Stored items:
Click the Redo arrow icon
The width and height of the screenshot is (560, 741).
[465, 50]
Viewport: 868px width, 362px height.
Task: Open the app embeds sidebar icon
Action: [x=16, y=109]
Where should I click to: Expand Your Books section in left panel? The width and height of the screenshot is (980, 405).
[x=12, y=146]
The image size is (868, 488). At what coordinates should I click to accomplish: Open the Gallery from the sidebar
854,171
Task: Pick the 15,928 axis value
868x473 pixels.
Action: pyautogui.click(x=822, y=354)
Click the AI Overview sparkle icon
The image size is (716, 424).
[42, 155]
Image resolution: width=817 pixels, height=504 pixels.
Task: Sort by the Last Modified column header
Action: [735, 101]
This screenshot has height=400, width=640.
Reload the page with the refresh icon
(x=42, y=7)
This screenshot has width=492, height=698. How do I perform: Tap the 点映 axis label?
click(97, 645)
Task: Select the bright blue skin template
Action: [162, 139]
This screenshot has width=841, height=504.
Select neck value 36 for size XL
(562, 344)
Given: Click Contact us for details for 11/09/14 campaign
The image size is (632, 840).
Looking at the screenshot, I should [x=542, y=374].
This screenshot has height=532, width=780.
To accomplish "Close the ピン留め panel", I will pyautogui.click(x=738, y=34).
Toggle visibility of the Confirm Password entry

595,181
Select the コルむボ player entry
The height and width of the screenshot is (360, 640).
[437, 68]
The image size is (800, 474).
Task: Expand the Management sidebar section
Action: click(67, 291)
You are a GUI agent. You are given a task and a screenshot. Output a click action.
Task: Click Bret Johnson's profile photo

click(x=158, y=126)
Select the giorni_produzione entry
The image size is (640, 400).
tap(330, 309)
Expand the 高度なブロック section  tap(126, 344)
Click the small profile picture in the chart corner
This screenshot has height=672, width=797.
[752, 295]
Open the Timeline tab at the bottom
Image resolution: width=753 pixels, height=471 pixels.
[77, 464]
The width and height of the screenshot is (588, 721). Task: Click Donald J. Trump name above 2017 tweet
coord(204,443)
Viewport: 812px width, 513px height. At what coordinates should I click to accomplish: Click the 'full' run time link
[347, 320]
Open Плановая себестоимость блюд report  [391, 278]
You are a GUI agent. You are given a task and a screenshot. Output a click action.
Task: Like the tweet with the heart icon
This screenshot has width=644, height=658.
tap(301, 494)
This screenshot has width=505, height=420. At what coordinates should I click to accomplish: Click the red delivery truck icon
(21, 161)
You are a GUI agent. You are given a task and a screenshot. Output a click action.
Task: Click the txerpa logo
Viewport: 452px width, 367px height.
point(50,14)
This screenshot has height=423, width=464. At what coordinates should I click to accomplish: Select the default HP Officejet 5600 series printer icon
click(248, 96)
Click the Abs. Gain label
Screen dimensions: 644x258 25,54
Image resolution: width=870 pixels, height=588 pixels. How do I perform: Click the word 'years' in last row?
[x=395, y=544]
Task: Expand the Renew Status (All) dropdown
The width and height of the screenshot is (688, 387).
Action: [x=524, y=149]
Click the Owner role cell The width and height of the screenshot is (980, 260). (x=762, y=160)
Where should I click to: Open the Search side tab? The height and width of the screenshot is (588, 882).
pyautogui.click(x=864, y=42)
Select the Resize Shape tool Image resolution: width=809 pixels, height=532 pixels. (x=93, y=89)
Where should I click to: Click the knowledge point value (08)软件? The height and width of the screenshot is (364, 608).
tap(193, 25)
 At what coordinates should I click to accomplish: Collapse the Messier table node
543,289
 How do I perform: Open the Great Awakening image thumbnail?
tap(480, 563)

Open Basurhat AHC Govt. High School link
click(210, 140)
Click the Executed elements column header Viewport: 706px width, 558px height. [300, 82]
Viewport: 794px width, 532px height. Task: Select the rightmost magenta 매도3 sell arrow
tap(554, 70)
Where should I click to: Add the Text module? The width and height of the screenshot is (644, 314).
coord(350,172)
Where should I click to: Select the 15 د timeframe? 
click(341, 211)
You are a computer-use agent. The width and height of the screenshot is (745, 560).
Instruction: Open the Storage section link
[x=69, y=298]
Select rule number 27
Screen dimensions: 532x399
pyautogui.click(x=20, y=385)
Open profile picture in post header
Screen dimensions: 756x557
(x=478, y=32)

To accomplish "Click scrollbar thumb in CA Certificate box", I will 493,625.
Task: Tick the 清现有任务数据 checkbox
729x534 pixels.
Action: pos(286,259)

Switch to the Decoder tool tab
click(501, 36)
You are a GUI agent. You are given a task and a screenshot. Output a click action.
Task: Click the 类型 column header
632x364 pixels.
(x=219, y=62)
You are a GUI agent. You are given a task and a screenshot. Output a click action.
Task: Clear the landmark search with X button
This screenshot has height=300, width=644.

*Requirement:* Copy the entries word for word. Leave nothing out.

*Reply to the task:*
Click the Redo arrow icon
The width and height of the screenshot is (560, 741).
[465, 50]
Viewport: 868px width, 362px height.
Task: Open the app embeds sidebar icon
Action: [x=16, y=109]
Where should I click to: Expand Your Books section in left panel? The width and height of the screenshot is (980, 405).
[x=12, y=146]
The image size is (868, 488). At what coordinates should I click to accomplish: Open the Gallery from the sidebar
854,171
Task: Pick the 15,928 axis value
868x473 pixels.
Action: pyautogui.click(x=822, y=354)
Click the AI Overview sparkle icon
The image size is (716, 424).
[42, 155]
Image resolution: width=817 pixels, height=504 pixels.
Task: Sort by the Last Modified column header
Action: [735, 101]
This screenshot has height=400, width=640.
Reload the page with the refresh icon
(x=42, y=7)
This screenshot has width=492, height=698. How do I perform: Tap the 点映 axis label?
click(97, 645)
Task: Select the bright blue skin template
Action: [162, 139]
This screenshot has width=841, height=504.
Select neck value 36 for size XL
(562, 344)
Given: Click Contact us for details for 11/09/14 campaign
The image size is (632, 840).
Looking at the screenshot, I should [x=542, y=374].
This screenshot has height=532, width=780.
To accomplish "Close the ピン留め panel", I will pyautogui.click(x=738, y=34).
Toggle visibility of the Confirm Password entry

595,181
Select the コルむボ player entry
The height and width of the screenshot is (360, 640).
[437, 68]
The image size is (800, 474).
Task: Expand the Management sidebar section
Action: click(67, 291)
You are a GUI agent. You are given a task and a screenshot. Output a click action.
Task: Click Bret Johnson's profile photo

click(x=158, y=126)
Select the giorni_produzione entry
The image size is (640, 400).
tap(330, 309)
Expand the 高度なブロック section  tap(126, 344)
Click the small profile picture in the chart corner
This screenshot has height=672, width=797.
[752, 295]
Open the Timeline tab at the bottom
Image resolution: width=753 pixels, height=471 pixels.
[77, 464]
The width and height of the screenshot is (588, 721). Task: Click Donald J. Trump name above 2017 tweet
coord(204,443)
Viewport: 812px width, 513px height. At what coordinates should I click to accomplish: Click the 'full' run time link
[347, 320]
Open Плановая себестоимость блюд report  [391, 278]
You are a GUI agent. You are given a task and a screenshot. Output a click action.
Task: Like the tweet with the heart icon
This screenshot has width=644, height=658.
tap(301, 494)
This screenshot has width=505, height=420. At what coordinates should I click to accomplish: Click the red delivery truck icon
(21, 161)
You are a GUI agent. You are given a task and a screenshot. Output a click action.
Task: Click the txerpa logo
Viewport: 452px width, 367px height.
point(50,14)
This screenshot has height=423, width=464. At what coordinates should I click to accomplish: Select the default HP Officejet 5600 series printer icon
click(248, 96)
Click the Abs. Gain label
Screen dimensions: 644x258 25,54
Image resolution: width=870 pixels, height=588 pixels. How do I perform: Click the word 'years' in last row?
[x=395, y=544]
Task: Expand the Renew Status (All) dropdown
The width and height of the screenshot is (688, 387).
Action: [x=524, y=149]
Click the Owner role cell The width and height of the screenshot is (980, 260). (x=762, y=160)
Where should I click to: Open the Search side tab? The height and width of the screenshot is (588, 882).
pyautogui.click(x=864, y=42)
Select the Resize Shape tool Image resolution: width=809 pixels, height=532 pixels. (x=93, y=89)
Where should I click to: Click the knowledge point value (08)软件? The height and width of the screenshot is (364, 608).
tap(193, 25)
 At what coordinates should I click to accomplish: Collapse the Messier table node
543,289
 How do I perform: Open the Great Awakening image thumbnail?
tap(480, 563)

Open Basurhat AHC Govt. High School link
click(210, 140)
Click the Executed elements column header Viewport: 706px width, 558px height. [300, 82]
Viewport: 794px width, 532px height. Task: Select the rightmost magenta 매도3 sell arrow
tap(554, 70)
Where should I click to: Add the Text module? The width and height of the screenshot is (644, 314).
coord(350,172)
Where should I click to: Select the 15 د timeframe? 
click(341, 211)
You are a computer-use agent. The width and height of the screenshot is (745, 560).
Instruction: Open the Storage section link
[x=69, y=298]
Select rule number 27
Screen dimensions: 532x399
pyautogui.click(x=20, y=385)
Open profile picture in post header
Screen dimensions: 756x557
(x=478, y=32)

To accomplish "Click scrollbar thumb in CA Certificate box", I will 493,625.
Task: Tick the 清现有任务数据 checkbox
729x534 pixels.
Action: pos(286,259)

Switch to the Decoder tool tab
click(501, 36)
You are a GUI agent. You are given a task and a screenshot. Output a click action.
Task: Click the 类型 column header
632x364 pixels.
(x=219, y=62)
You are a GUI agent. You are given a task and a screenshot. Output a click action.
Task: Clear the landmark search with X button
This screenshot has height=300, width=644.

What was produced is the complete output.